(Beginning of Dataset records)
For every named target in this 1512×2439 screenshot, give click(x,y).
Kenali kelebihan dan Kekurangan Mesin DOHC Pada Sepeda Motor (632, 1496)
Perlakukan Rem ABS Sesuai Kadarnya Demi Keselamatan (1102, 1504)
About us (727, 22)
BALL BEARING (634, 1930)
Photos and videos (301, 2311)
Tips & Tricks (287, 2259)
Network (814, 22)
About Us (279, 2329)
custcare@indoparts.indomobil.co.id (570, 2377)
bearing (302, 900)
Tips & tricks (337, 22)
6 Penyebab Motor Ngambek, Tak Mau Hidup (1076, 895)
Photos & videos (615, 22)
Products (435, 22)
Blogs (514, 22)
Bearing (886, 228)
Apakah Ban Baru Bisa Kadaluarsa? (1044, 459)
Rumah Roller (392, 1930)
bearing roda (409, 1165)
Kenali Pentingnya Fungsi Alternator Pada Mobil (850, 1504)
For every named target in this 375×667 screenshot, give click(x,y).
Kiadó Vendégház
(End of Dataset records)
(Beginning of Dataset records)
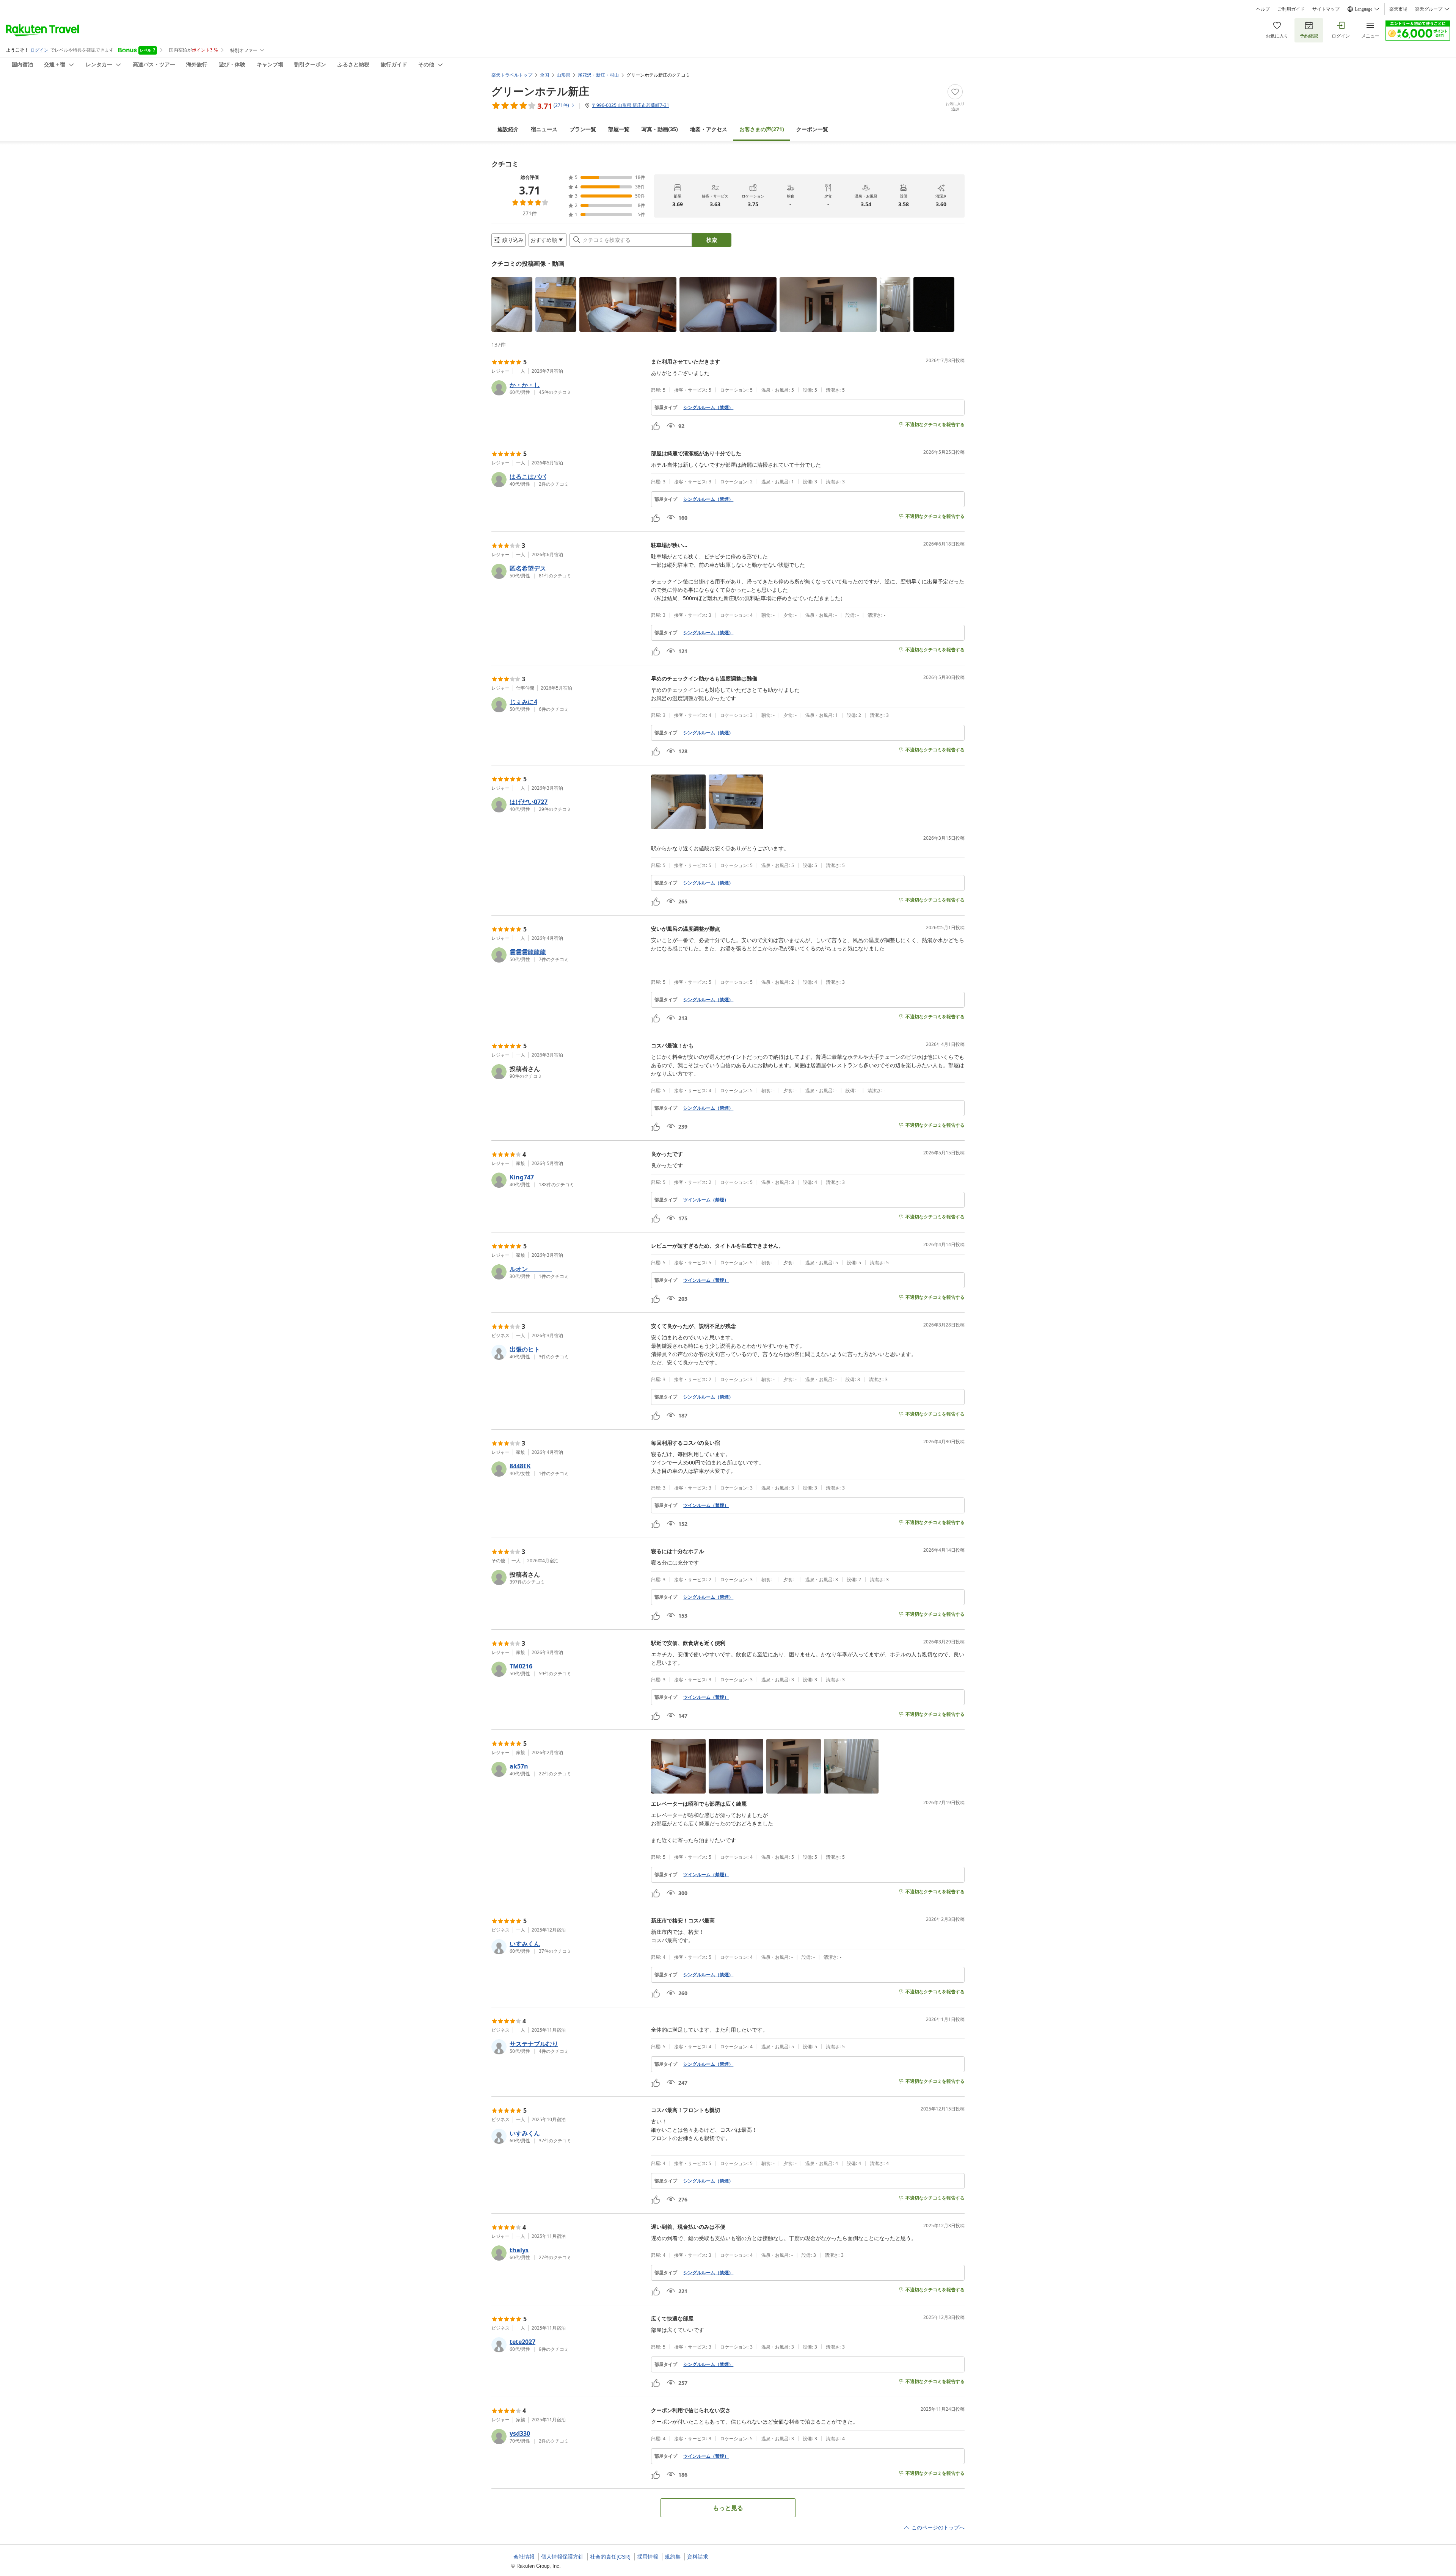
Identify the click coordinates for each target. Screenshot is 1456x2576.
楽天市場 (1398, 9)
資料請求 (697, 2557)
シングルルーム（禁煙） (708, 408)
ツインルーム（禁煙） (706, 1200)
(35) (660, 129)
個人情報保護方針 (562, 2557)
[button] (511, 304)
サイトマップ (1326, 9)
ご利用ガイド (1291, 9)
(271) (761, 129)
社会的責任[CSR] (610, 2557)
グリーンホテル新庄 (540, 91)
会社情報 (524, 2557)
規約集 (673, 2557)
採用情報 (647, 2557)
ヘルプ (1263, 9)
(End of Dataset records)
| Task requirements |
Copy the lines above exactly, beginning at the line that has "シングルルーム（禁煙） (708, 408)" and stopping after the line that has "ヘルプ (1263, 9)", and omit the rest.

| Task solution |
シングルルーム（禁煙） (708, 408)
ツインルーム（禁煙） (706, 1200)
(35) (660, 129)
個人情報保護方針 (562, 2557)
[button] (511, 304)
サイトマップ (1326, 9)
ご利用ガイド (1291, 9)
(271) (761, 129)
社会的責任[CSR] (610, 2557)
グリーンホテル新庄 (540, 91)
会社情報 (524, 2557)
規約集 (673, 2557)
採用情報 (647, 2557)
ヘルプ (1263, 9)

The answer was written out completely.